Document excerpt Block Start
Campus should take action against sexual assault

by News Editor Kaitlyn Davis

“I was drunk.”

“She was asking for it.”

“She’s probably lying.”

The above statements are common excuses used to debunk the claims of sexual assault victims. After all, what’s “20 minutes of action” anyway? Apparently, just three months behind bars, as former Stanford student and swimmer Brock Turner learned last week.

After assaulting a 23-year-old woman at a fraternity party in January 2015, Turner was convicted of three felony counts of sexual assault June 2. Facing up to 14 years in prison, Brock served three months of his six month sentence in jail. Not prison.

Turner blamed “Stanford’s party culture” for his actions that night, saying, “I’ve been shattered by the party culture and risk-taking behavior that I briefly experienced in my four months at school.”

One too many shots of Fireball is enough to make a man force himself inside a woman behind a dumpster at a party, forever altering her life.

But that’s OK. She probably had a short skirt on.

A woman who went to a party with her younger sister, after eating dinner with her parents, woke up in the hospital the next morning with no underwear on. The woman remains anonymous.

“I learned that my ass and vagina were completely exposed outside, my breasts had been groped, fingers had been jabbed inside me along with pine needles and debris, my bare skin and head had been rubbing against the ground behind a dumpster, while an erect freshman was humping my half naked, unconscious body,” said the victim. “But I don’t remember, so how do I prove I didn’t like it?”

The 2014 Campus Climate Survey examined students’ responses to the rape myths, “She’s asking for it, she lied and he didn’t mean to.”

In response to the statement, “When girls go to parties wearing revealing clothes, they are asking for trouble,” 27.4 percent of respondents were neutral and 13.1 percent of respondents agreed or strongly agreed with the statement.
Document excerpt Block End
Study material Block Start
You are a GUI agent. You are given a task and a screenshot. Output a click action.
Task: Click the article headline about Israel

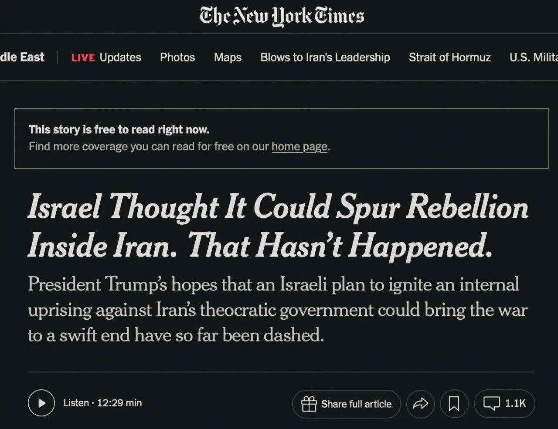[278, 226]
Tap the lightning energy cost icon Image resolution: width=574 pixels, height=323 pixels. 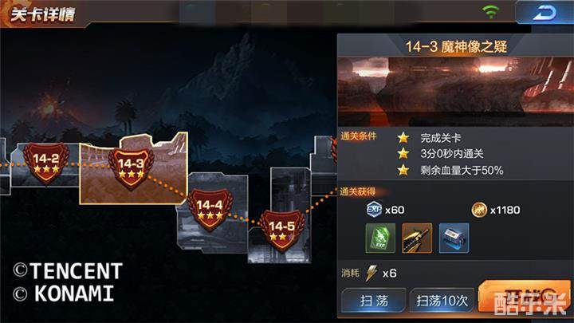pos(372,274)
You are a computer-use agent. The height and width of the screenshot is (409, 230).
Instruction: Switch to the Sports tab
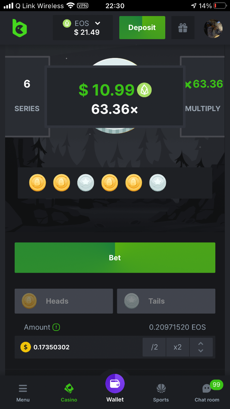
Study material Block End
▶ _Exercises_:
- A) In the editorial on campus sexual assault, reproduce the stretch from "by News Editor" through "learned last week.", switching "sexual assault" to "sexual violence".
- B) What three statements does the editorial on campus sexual assault quote at its opening as common excuses?
- C) Extend the editorial on campus sexual assault past its final sentence.

▶ _Results_:
- A)
by News Editor Kaitlyn Davis

“I was drunk.”

“She was asking for it.”

“She’s probably lying.”

The above statements are common excuses used to debunk the claims of sexual violence victims. After all, what’s “20 minutes of action” anyway? Apparently, just three months behind bars, as former Stanford student and swimmer Brock Turner learned last week.

- B)
“I was drunk.”
“She was asking for it.”
“She’s probably lying.”

- C)
Out of the 978 surveys, 29.2 percent of respondents were neutral, while 13.5 percent of respondents agreed or strongly agreed with the statement, “A lot of times, girls who say they were raped agreed to have sex and then regret it.”

Finally, in response to the statement, “Guys don‘t usually intend to force sex on a girl, but sometimes they get too sexually carried away,” 26.5 percent of respondents were neutral and 21.3 percent of respondents agreed or strongly agreed.

Only 7 percent of the students felt it was their obligation to learn more about sexual assault and take action against it.

Students, faculty and staff have an obligation to build up and listen to victims while doing their part to prevent sexual assault on campus by speaking out when it occurs and by using the “buddy system” at parties. No one should remain neutral on this topic.

Take action by starting conversations on how to stop victim blaming. Also, attend the upcoming Take Back the Night event in October, an event that honors survivors of sexual violence or volunteer at Safeplace, a domestic violence shelter.

Take a stand because “20 minutes of action” is not worth a lifetime of pain for the victim.